Porém o que acontece nesse filme do diretor Peter Chelsom é que o protagonista Hector (Simon Pegg) não tem conseguido bons resultados com nenhum de seus pacientes e começa a desenvolver questões mais profundas sobre sua própria existência. Suas dúvidas sobre o que é a felicidade e qual o caminho pelo qual deve guiar seus pacientes começam a ficar incontroláveis.

A própria vida particular de Hector já daria uma ótima análise psiquiátrica. Casado com Clara (Rosamund Pike), o casal seguia uma vida linear e aparentemente isenta de problemas, mesmo com Clara fazendo por vezes um papel mais parecido com o de mãe do que com o de esposa. O que fica explícito desde o início é que a felicidade não se resume à ausência de problemas.

Cansado do cotidiano insólito de seu consultório e em busca de uma resposta mais concreta para o que é a felicidade, o psiquiatra parte sozinho para uma viagem pelo mundo. Clara não se opõe e até, como sempre, ajuda o marido em tudo o que está ao seu alcance. Mas para quem até então tinha uma vida constante ao extremo, uma súbita ruptura causa transtornos inevitáveis.

Com o caderno de anotações que ganhou de Clara, Hector parte para a China e visita um monastério, depois viaja para um povoado muito pobre e violento na África para encontrar um amigo médico e de lá vai para Los Angeles, onde encontra uma antiga amiga, por quem era apaixonado.

É claro que o filme não dá uma resposta sobre o que é a felicidade, até porque a dúvida é antiga e nunca se chegou a um consenso. Apesar disso Hector passa por uma série de situações inusitadas e cômicas, nos mostrando nas entrelinhas alguns detalhes que aparecem em nosso próprio cotidiano, geralmente com formas distintas, para que prestemos atenção em tudo o que nos cerca e tiremos algumas conclusões particulares.

Os destinos do personagem não foram aleatórios, ele poderia, ao invés de ir para cantos distintos do mundo, fazer uma viagem pelos países europeus, tudo muito mais prático, porém mais homogêneo. Entre uma grande cidade chinesa e seu distante monastério, um vilarejo na África e a Los Angeles que é quase uma referência do estilo de vida americano há muito pouco em comum.

Com tantas diferenças não dá para imaginar que a resposta sobre o que é felicidade seja a mesma em todos os cantos. Estamos acostumados com um estilo de vida padronizado, consumimos os mesmos produtos, seguimos os mesmos horários, assistimos aos mesmos programas. Talvez este seja o pior legado do imperialismo. A imposição de um padrão único de vida para todos, no mundo inteiro, suprime individualidades e dissemina um padrão, independente de qualquer fator local.
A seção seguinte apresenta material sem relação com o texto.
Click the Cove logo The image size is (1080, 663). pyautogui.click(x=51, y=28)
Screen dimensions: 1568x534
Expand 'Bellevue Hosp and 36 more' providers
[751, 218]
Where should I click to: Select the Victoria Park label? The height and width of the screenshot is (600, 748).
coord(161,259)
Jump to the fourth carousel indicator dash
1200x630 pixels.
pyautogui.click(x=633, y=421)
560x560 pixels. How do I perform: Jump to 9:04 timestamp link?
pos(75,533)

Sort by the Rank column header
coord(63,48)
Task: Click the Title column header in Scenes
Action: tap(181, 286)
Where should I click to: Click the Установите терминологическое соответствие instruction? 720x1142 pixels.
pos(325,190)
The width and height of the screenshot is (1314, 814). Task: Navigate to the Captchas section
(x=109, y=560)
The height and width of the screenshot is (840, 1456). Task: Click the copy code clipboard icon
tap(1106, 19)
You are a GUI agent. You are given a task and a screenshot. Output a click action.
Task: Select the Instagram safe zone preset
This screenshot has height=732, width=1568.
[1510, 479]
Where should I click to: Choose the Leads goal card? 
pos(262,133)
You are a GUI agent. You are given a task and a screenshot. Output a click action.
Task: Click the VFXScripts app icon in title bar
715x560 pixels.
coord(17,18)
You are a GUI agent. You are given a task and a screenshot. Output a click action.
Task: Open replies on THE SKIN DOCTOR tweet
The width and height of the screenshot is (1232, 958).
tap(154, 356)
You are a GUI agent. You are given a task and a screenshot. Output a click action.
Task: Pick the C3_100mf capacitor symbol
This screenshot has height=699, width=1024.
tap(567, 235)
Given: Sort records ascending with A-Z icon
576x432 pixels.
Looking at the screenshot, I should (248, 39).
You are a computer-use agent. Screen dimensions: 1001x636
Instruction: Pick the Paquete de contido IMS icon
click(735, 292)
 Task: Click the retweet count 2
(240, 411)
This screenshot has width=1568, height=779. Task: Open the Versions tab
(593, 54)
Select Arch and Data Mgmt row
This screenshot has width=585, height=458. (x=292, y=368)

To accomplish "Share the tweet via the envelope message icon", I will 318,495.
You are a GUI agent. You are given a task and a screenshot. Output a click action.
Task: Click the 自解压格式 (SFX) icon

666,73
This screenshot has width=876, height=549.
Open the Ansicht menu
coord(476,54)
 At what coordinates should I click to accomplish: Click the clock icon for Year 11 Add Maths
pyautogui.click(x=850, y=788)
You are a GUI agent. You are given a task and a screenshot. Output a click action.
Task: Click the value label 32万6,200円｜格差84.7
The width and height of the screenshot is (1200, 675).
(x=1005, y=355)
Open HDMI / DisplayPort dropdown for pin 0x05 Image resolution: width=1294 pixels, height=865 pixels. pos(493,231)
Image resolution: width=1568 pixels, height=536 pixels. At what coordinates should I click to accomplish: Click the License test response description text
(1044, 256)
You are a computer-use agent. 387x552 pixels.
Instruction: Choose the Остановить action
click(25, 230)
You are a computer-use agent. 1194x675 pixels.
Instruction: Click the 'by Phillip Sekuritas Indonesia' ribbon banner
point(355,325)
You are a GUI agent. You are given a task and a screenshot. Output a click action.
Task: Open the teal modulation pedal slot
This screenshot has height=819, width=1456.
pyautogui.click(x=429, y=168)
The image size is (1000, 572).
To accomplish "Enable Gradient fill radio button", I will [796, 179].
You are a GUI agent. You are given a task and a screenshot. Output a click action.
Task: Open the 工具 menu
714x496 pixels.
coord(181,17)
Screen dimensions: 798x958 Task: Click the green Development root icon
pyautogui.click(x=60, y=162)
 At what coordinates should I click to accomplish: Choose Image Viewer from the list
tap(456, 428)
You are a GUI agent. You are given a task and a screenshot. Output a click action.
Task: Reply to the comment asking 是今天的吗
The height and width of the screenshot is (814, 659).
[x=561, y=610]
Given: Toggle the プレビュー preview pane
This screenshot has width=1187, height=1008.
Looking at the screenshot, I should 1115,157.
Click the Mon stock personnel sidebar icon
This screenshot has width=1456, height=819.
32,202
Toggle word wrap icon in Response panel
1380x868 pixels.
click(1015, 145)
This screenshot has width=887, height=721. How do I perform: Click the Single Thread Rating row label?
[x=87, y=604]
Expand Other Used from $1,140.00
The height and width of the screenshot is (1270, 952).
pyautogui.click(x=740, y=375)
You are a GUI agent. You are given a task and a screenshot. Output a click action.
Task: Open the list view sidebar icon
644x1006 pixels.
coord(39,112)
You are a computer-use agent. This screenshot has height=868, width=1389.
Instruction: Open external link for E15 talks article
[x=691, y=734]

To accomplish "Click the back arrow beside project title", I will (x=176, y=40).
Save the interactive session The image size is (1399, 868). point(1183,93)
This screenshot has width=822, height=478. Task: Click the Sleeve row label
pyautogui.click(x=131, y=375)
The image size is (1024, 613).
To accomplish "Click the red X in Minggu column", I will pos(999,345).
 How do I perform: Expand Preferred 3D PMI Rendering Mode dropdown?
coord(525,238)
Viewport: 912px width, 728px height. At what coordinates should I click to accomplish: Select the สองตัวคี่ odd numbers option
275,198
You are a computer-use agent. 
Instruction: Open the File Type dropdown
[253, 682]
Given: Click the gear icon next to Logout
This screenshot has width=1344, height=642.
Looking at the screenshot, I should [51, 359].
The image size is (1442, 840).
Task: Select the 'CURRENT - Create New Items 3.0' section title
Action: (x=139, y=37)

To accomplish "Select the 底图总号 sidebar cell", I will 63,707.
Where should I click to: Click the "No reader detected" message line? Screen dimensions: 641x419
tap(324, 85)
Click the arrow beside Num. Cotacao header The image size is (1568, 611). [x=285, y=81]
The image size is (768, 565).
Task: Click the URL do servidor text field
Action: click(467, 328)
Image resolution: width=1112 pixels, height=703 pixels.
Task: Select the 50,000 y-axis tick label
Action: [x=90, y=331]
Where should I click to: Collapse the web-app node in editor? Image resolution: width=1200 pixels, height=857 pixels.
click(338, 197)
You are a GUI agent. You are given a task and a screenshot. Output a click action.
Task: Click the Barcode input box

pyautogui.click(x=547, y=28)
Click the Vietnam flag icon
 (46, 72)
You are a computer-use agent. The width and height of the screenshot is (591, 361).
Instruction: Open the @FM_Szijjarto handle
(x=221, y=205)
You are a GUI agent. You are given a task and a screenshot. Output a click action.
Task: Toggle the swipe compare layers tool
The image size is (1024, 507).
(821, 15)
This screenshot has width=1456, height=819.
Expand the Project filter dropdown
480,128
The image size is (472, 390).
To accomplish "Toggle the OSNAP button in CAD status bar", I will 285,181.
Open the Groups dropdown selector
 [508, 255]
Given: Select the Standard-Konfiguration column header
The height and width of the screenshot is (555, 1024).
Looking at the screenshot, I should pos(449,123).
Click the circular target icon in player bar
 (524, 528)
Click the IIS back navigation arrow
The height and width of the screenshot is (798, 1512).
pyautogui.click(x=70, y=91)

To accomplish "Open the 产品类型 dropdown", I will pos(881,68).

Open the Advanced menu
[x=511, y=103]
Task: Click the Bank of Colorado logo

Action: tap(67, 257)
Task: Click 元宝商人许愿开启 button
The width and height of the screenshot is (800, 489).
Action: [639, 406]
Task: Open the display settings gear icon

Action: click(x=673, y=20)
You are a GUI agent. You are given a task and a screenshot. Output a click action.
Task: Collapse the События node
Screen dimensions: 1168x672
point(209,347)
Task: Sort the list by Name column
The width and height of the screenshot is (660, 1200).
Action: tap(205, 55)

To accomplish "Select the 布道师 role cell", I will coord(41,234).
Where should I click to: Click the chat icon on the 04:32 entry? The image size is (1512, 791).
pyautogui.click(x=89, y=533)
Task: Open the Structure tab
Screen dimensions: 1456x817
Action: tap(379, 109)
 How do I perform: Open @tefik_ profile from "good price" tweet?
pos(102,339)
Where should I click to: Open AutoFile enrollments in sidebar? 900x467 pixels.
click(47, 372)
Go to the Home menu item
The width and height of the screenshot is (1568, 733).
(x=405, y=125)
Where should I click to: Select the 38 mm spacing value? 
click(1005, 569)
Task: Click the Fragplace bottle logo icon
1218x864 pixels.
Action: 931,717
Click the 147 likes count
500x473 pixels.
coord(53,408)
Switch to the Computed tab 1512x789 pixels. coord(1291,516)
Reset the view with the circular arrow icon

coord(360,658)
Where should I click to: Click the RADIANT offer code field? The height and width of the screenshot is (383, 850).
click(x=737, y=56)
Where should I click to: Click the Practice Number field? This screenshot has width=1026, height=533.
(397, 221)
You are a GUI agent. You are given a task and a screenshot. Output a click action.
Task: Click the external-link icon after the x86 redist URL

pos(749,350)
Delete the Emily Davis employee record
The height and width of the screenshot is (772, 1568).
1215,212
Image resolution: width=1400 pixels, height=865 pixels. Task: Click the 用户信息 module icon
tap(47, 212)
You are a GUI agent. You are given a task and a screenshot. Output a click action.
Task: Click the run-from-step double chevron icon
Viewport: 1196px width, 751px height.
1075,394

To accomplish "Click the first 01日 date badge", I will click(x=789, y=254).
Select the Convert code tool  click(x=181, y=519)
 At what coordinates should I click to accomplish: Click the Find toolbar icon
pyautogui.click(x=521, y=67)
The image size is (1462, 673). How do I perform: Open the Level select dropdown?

Hector vai aos poucos preenchendo seu caderno com ideias e frases que tentem resumir sua procura pela felicidade. Algumas frases escritas servem somente para uma pessoa, outras são amplas e de interpretação variável, portanto servem para quem quiser interpretá-las de forma conveniente, às vezes uma ideia que remete à felicidade é incompatível com a vida matrimonial.

Talvez o ponto em comum entre as anotações de Hector seja exatamente a felicidade que se pode extrair daquele momento específico. Quando a conjetura mudar e a situação vivida for outra caberá ao protagonista, ou quem quer que seja, encontrar um sentido e um caminho que leve a um sentimento feliz, sempre disposto a aceitar que momentaneamente esse caminho pode não existir. Ninguém é feliz o tempo todo e saber lidar com os momentos difíceis é uma etapa importante da busca de Hector.

O conceito de felicidade é múltiplo, cada pessoa tem sua própria ideia individual e variável, relacionada diretamente com as experiências pelas quais passa ao longo da vida. Ainda que não seja expressa de uma forma evidente, essa parece ser a lição que Hector aprende e talvez tente levar aos seus pacientes. De fato, um psiquiatra que chegue com conceitos prontos para todos os pacientes não parece mesmo muito bem preparado.